++++ Data ++++

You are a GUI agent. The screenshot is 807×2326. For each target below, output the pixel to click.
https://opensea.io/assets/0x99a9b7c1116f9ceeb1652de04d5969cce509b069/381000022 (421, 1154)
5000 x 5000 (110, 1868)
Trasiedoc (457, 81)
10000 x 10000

++++

Description of the task: Rewrite the records with "pixel" changed to "point" and everything else left as it is.

Task result:
You are a GUI agent. The screenshot is 807×2326. For each target below, output the point to click.
https://opensea.io/assets/0x99a9b7c1116f9ceeb1652de04d5969cce509b069/381000022 (421, 1154)
5000 x 5000 (110, 1868)
Trasiedoc (457, 81)
10000 x 10000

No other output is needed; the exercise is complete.